(Collected data entries)
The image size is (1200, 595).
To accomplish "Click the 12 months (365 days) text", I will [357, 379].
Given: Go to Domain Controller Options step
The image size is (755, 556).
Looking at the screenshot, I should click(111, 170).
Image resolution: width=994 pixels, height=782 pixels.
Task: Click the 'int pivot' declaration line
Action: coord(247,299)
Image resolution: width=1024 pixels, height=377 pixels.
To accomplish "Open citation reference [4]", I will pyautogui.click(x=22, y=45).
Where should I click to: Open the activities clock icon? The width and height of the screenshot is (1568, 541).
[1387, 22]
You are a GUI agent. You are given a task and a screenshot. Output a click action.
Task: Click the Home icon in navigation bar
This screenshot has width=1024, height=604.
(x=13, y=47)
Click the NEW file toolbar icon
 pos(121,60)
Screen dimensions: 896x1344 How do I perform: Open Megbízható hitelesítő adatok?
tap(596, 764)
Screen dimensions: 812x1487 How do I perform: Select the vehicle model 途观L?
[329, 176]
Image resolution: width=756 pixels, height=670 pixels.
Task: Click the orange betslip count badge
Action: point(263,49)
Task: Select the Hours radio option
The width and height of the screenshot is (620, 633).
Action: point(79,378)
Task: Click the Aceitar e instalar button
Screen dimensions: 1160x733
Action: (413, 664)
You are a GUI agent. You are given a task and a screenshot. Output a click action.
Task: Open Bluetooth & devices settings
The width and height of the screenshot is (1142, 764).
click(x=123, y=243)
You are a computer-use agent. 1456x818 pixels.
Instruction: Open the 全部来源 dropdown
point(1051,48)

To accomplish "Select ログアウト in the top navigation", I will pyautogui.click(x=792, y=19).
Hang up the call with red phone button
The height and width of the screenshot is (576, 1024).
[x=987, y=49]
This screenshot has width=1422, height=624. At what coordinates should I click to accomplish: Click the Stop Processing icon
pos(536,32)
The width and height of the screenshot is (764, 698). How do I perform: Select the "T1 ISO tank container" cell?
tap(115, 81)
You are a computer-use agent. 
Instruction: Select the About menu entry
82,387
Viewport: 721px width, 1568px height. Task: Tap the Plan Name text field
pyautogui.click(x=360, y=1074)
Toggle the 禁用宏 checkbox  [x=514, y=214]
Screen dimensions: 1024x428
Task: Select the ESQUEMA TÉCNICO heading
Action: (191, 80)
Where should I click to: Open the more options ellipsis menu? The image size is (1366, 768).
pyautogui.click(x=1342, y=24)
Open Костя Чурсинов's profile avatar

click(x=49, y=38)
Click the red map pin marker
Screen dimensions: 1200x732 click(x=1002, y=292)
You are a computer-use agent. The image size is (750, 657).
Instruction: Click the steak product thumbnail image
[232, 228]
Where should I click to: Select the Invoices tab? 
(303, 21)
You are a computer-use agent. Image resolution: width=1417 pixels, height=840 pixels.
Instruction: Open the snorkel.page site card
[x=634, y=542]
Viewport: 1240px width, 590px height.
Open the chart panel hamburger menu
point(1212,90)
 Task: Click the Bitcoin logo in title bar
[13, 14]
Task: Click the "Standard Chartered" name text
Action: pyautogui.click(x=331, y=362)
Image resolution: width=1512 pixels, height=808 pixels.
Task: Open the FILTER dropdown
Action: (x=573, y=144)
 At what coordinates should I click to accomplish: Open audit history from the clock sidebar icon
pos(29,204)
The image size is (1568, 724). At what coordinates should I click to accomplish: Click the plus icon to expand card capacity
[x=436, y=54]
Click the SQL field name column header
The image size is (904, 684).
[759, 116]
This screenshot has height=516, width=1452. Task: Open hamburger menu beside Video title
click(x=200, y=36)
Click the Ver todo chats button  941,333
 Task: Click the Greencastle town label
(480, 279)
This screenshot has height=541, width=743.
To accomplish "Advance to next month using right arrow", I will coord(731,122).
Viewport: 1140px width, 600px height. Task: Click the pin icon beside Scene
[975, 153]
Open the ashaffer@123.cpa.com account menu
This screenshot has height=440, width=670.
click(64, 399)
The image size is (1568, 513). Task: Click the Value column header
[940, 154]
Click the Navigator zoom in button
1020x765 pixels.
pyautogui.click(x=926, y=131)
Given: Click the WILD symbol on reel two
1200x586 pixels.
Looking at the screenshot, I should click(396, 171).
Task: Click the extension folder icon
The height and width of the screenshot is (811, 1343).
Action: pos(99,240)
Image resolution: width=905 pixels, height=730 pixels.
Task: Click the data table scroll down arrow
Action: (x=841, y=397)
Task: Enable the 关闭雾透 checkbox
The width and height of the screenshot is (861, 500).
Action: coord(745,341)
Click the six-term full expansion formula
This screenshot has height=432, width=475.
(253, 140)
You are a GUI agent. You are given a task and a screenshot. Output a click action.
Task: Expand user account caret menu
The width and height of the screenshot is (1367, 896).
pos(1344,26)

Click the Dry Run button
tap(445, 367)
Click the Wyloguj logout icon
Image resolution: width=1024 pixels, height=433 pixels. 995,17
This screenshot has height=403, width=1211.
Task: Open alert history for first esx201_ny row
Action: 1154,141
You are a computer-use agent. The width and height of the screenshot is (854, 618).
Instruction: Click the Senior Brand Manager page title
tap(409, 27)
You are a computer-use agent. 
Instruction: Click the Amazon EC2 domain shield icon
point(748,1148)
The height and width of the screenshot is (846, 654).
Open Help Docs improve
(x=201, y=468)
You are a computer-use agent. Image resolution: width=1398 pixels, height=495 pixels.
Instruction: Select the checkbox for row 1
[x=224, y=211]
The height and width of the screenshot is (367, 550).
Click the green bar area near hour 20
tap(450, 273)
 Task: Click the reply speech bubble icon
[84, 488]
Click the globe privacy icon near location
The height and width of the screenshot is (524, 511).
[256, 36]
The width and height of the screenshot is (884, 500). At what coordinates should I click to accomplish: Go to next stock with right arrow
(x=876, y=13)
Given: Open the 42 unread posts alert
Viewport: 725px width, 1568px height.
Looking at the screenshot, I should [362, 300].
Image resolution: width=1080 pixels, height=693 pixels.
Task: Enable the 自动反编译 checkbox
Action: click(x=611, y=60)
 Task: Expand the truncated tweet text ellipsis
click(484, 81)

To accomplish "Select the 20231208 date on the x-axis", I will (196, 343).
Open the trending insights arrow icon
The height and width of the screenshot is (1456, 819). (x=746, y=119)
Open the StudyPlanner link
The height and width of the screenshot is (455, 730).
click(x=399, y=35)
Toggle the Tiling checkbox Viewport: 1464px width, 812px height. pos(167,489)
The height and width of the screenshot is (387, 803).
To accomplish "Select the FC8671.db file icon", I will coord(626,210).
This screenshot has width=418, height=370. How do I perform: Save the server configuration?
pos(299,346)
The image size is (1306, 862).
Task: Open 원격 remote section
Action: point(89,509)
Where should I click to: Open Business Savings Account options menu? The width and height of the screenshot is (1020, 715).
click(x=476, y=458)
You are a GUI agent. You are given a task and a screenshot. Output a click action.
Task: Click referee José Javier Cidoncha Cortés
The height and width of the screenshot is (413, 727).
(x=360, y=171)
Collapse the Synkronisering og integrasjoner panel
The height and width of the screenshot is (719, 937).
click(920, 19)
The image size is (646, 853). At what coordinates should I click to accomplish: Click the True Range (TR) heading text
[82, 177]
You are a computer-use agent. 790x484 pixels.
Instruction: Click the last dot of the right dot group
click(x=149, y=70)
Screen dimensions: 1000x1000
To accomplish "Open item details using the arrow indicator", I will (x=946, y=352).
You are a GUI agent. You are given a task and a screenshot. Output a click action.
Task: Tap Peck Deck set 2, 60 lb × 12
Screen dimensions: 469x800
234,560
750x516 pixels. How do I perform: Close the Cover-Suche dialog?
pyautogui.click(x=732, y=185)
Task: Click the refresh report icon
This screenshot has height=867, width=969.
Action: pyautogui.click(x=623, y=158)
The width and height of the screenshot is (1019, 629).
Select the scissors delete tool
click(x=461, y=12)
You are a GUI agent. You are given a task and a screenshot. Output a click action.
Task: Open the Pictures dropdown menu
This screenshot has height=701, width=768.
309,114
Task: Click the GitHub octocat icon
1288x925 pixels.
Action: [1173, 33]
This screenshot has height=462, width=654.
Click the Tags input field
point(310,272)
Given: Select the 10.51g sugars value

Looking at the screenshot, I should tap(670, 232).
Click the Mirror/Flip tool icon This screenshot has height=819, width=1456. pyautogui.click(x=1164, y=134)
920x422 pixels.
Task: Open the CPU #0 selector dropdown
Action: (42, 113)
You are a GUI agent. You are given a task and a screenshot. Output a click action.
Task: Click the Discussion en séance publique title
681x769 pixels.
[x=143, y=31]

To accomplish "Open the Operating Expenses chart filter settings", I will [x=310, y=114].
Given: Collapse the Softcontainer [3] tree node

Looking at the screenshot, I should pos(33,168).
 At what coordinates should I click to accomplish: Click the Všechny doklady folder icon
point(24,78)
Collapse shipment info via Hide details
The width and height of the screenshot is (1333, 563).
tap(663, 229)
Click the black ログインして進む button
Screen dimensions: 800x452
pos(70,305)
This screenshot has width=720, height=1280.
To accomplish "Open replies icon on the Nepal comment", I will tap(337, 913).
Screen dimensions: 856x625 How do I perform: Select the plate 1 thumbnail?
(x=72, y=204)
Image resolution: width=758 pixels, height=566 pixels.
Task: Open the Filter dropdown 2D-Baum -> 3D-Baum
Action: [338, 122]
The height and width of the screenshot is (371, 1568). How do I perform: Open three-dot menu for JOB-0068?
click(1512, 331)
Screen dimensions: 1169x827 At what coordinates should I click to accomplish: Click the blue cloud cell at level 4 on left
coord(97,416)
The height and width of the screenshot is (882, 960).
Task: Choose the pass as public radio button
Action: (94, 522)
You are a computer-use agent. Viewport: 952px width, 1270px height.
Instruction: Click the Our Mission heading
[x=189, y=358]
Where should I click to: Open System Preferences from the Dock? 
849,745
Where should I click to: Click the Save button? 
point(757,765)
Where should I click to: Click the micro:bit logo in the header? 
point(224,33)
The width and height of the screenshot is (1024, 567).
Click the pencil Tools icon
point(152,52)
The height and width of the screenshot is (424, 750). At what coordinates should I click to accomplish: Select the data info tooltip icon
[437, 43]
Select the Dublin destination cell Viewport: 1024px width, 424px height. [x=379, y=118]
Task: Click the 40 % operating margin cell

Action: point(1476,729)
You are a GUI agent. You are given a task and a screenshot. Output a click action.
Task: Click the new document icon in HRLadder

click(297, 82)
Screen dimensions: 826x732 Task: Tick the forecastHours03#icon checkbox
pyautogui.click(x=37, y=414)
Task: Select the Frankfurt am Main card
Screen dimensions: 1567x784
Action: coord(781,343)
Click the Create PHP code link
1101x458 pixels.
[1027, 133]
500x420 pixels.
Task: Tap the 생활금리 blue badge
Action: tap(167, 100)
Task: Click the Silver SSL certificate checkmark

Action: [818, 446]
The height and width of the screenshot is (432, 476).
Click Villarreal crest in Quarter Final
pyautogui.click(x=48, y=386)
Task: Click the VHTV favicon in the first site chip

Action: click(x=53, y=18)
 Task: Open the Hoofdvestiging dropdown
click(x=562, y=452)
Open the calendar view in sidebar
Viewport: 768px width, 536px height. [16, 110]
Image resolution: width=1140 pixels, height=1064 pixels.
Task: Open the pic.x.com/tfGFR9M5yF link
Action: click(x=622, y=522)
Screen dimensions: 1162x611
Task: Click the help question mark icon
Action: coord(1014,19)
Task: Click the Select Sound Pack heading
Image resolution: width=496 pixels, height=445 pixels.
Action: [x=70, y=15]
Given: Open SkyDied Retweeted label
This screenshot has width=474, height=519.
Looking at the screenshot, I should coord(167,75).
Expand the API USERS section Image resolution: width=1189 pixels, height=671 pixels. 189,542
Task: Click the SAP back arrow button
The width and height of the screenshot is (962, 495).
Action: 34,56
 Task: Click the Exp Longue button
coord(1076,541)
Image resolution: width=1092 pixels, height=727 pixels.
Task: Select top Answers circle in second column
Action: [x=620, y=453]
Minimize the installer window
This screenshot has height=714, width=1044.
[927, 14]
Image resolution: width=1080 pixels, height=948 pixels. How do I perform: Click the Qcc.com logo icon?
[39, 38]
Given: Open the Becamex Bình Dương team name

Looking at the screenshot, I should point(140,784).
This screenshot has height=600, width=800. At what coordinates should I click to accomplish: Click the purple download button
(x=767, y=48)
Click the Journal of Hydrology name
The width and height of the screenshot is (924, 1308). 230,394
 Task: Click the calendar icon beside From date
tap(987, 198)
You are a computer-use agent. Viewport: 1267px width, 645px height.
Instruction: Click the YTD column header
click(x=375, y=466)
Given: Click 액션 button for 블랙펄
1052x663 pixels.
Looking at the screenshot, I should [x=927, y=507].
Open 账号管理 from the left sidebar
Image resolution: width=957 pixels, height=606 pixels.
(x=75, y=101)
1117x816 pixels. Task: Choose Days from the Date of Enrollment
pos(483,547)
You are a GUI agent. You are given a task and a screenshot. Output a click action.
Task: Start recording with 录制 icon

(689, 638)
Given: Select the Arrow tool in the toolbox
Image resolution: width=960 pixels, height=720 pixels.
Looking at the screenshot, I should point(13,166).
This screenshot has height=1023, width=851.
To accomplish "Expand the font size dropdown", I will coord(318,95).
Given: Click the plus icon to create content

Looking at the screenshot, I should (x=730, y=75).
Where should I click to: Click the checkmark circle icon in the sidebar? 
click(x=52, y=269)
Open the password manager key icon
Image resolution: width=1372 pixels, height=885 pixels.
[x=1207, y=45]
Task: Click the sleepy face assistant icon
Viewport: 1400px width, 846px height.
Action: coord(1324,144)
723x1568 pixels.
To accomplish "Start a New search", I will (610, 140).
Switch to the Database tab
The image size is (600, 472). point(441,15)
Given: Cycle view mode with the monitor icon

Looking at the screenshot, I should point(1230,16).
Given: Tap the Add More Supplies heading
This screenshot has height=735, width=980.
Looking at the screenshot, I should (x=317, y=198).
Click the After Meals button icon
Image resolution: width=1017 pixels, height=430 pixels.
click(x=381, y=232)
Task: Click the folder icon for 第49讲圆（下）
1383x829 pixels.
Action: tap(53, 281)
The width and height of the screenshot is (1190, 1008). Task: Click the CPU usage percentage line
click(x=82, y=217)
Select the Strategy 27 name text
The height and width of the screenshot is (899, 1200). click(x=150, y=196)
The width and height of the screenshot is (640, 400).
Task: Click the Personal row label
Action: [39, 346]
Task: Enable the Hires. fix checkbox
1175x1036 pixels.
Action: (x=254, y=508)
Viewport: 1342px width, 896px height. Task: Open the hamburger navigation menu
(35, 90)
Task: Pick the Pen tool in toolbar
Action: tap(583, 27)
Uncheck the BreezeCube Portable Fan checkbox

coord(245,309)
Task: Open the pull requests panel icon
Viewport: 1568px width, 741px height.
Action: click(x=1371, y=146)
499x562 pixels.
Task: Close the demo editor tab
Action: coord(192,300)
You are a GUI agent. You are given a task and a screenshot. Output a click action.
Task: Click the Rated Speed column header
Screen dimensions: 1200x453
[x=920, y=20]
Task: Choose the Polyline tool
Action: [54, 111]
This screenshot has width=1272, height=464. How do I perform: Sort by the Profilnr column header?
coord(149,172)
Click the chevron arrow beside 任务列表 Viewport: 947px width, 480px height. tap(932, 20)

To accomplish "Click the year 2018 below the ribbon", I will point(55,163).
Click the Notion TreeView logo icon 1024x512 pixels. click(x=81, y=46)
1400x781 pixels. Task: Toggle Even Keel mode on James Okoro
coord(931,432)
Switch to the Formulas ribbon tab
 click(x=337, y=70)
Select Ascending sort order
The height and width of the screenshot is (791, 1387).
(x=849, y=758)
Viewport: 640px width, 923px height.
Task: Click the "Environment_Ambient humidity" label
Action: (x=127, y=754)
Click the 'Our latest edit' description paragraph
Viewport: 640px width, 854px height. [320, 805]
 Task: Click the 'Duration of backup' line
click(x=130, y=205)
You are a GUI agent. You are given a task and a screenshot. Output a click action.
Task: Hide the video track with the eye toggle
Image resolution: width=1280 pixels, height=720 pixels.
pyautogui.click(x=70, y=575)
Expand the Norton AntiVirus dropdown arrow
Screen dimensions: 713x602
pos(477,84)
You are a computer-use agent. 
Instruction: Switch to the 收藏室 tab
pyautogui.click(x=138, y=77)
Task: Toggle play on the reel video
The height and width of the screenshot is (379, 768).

Your goal: Please give only the number of lines above that contain the word "Hide".

Exercise response: 2